From its opening seconds, The Moment announces exactly what kind of ride it wants to be. The film begins with strobe-lit black-and-white images of Charli xcx writhing on the floor as an industrial beat crashes in the background — a sequence that could easily pass for one of her music videos. Moments later, real-world news clips about Brat Summer flash across the screen, framing the movie as a cultural snapshot of the phenomenon born from Charli’s 2024 album Brat.
In theory, The Moment is a mockumentary about fame, pop capitalism, and creative control. In practice, it plays things far straighter than expected — and that’s where its biggest problem lies.
The Setup: Brat Summer Goes Corporate
Set during the frantic weeks leading up to Charli’s global Brat tour, the film follows her as she’s ferried between photo shoots, talk shows, brand deals, and endless meetings. Executives at Atlantic Records, led by Tammy (played with steely precision by Rosanna Arquette), ask the only question that really matters to them: How do we keep Brat Summer alive — and profitable?
Ideas fly fast. A credit card aimed at young queer consumers. A glossy concert film backed by Amazon MGM Studios. And finally, a director: Johannes, played by Alexander Skarsgård, a filmmaker described as someone who “basically makes adverts for women.”
It sounds like a red flag. Charli ignores it.
Charli xcx as the Eye of the Storm
Director Aidan Zamiri, making his feature debut, initially presents the film like a real documentary. Charli isn’t exaggerated or parodied — she’s simply herself. Guarded, blunt, charismatic, and clearly aware that she’s become the center of a massive pop-industrial machine.
This version of Charli works. She feels authentic as an artist who understands her own power but is constantly surrounded by people trying to monetize it. The early stretches capture the exhausting multitasking of modern pop stardom with sharp observational detail.
Where the Film Starts to Slip
Things shift once Skarsgård’s Johannes enters the picture. Played with passive-aggressive enthusiasm, he praises everything about Charli’s work — right before suggesting she tone it down. Less profanity. Less sexual aggression. Less danger. More “family-friendly.”
This is familiar territory: the corporate voice trying to sand down an artist’s edge. But here’s the problem — it doesn’t make sense.
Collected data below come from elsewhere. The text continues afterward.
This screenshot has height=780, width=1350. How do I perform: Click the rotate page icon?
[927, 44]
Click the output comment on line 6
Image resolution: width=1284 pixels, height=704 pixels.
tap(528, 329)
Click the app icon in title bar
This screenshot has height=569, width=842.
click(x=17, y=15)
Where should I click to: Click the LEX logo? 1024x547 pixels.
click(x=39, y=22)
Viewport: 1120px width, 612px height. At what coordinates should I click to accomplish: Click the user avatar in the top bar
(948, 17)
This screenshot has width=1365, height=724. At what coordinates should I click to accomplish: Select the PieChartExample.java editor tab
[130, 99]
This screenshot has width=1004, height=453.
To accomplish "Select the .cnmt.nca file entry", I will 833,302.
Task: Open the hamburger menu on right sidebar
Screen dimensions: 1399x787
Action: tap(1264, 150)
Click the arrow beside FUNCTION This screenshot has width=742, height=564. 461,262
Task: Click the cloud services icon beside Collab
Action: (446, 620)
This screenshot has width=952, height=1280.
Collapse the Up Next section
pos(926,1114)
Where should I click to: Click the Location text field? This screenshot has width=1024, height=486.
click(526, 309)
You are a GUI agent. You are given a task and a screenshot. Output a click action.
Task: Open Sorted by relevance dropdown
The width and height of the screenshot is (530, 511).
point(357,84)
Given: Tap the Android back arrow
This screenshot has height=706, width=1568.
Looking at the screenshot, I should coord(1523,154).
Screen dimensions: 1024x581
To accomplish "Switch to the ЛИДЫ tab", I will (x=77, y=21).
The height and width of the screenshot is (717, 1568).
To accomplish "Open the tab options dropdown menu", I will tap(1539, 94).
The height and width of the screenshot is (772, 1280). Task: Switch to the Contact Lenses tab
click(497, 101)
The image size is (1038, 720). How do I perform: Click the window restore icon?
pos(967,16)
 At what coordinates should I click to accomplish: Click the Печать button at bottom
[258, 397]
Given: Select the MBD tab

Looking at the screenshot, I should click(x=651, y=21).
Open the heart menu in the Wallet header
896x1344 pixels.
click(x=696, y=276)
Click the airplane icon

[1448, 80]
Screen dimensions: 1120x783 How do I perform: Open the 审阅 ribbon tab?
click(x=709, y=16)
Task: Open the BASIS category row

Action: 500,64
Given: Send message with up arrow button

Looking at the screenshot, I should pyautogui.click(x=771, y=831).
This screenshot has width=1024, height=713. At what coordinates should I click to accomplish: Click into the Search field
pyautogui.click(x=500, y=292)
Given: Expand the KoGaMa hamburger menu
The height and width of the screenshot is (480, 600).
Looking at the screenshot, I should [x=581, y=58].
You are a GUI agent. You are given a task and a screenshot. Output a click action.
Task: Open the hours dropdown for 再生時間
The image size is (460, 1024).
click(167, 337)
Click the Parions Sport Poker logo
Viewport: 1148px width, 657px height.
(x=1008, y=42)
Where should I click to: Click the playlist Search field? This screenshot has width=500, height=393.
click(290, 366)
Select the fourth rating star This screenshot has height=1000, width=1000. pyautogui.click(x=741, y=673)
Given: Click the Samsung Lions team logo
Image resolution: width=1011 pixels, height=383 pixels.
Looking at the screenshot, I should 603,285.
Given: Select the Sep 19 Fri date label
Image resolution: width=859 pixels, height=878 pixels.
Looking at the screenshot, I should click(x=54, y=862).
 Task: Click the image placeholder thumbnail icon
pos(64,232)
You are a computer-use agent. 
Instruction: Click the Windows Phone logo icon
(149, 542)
Charli xcx’s entire appeal is built on transgression, erotic chaos, and pop rebellion. Asking her to soften that isn’t just oppressive; it’s illogical. It’s like asking Madonna to stop provoking or Prince to stop being weird. The film wants this conflict to represent patriarchal control over female artists, but Charli, as portrayed here, has already outgrown that fight.
Satire Without the Bite
There are glimmers of sharp satire. Charli’s art-world-adjacent universe is drenched in neon absurdity, and the film understands how praise and pressure blur into manipulation. But The Moment never pushes its ideas far enough.
Instead of escalating into full-blown absurdity, it settles into half-formed drama. A bizarre Ibiza detour. A cameo from Kylie Jenner. A confusing subplot involving a branded credit card that somehow implodes an entire bank. None of it lands with the clarity or bite a mockumentary demands.
The result is a film that feels too realistic to be funny — and too artificial to be convincing.
Performance & Vibe
Charli xcx remains magnetic throughout. Her screen presence alone keeps the film watchable, and she embodies the contradiction at the heart of modern pop stardom: total freedom packaged inside relentless commercial expectations.
Skarsgård leans into Johannes’ cluelessness, but the character feels underwritten — more symbol than person. The supporting cast floats in and out without leaving much impact, reinforcing the sense that the film has ideas, but not a strong enough structure to support them.
Final Words
The Moment wants to be a satirical mirror held up to pop culture, branding, and creative compromise. But by playing it too straight, it loses the sharpness that mockumentaries thrive on.
There’s something fascinating here — watching Charli xcx exist inside a slightly warped version of her real-life fame. But fascination alone isn’t enough. The film never fully commits to comedy, chaos, or critique, leaving it stuck in an awkward in-between space.
As a pop artifact, it’s intriguing.
As satire, it’s undercooked.
As a Charli xcx showcase, it still works — because she does.
Sometimes, the moment needs to be louder, messier, and bolder to truly land. This one just watches itself pass by.